Aim of the task. In the records below, find the line containing "Image resolution: width=659"; give it again exactly, along with every line that follows, and nothing else.

Data supplied.
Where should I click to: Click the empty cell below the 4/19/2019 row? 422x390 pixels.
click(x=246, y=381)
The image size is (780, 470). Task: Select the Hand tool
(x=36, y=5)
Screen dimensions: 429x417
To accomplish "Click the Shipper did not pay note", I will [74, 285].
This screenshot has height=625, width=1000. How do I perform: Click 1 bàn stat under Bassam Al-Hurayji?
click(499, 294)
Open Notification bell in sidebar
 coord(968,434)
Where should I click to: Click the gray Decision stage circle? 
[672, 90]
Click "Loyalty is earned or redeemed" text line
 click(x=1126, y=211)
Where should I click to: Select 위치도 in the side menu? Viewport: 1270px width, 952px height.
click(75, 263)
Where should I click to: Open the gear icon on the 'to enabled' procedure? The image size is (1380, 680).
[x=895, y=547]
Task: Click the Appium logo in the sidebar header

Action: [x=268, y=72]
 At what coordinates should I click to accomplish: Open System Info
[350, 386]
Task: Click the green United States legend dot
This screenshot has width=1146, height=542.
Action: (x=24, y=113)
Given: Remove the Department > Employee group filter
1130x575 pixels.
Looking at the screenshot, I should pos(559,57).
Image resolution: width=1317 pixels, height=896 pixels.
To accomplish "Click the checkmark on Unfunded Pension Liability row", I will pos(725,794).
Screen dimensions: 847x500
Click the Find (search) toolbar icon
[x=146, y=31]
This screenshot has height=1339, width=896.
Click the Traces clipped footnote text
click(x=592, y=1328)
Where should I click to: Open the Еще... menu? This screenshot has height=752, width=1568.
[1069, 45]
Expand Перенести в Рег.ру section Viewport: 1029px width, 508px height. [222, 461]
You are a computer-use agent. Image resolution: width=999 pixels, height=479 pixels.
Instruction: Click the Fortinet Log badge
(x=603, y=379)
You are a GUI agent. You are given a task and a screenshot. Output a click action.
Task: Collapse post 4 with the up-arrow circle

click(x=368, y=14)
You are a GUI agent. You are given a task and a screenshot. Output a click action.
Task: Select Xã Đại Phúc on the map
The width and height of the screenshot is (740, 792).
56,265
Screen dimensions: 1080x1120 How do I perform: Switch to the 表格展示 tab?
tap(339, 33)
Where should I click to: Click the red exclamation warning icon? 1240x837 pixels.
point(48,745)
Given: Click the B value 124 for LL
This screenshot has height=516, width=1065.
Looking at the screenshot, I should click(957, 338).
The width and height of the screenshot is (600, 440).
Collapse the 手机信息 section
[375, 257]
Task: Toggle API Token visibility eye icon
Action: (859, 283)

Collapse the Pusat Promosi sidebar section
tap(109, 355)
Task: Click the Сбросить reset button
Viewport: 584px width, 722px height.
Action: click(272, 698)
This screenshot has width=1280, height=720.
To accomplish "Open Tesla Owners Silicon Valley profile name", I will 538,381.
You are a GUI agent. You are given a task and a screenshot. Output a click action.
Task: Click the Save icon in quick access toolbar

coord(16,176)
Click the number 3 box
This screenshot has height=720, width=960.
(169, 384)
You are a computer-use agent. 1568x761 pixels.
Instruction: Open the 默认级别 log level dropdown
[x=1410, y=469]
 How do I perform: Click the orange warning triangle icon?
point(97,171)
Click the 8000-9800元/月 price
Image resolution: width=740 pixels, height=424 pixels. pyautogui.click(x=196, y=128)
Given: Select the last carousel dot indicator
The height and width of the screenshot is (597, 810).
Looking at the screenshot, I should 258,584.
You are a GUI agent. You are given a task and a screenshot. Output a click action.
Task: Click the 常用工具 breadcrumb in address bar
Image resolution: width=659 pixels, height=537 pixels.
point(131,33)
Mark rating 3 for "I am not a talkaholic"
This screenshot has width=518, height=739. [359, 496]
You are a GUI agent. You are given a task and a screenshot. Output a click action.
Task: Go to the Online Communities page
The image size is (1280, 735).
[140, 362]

Exercise response.
Image resolution: width=659 pixels, height=537 pixels.
point(131,33)
Mark rating 3 for "I am not a talkaholic"
This screenshot has width=518, height=739. [359, 496]
You are a GUI agent. You are given a task and a screenshot. Output a click action.
Task: Go to the Online Communities page
The image size is (1280, 735).
[140, 362]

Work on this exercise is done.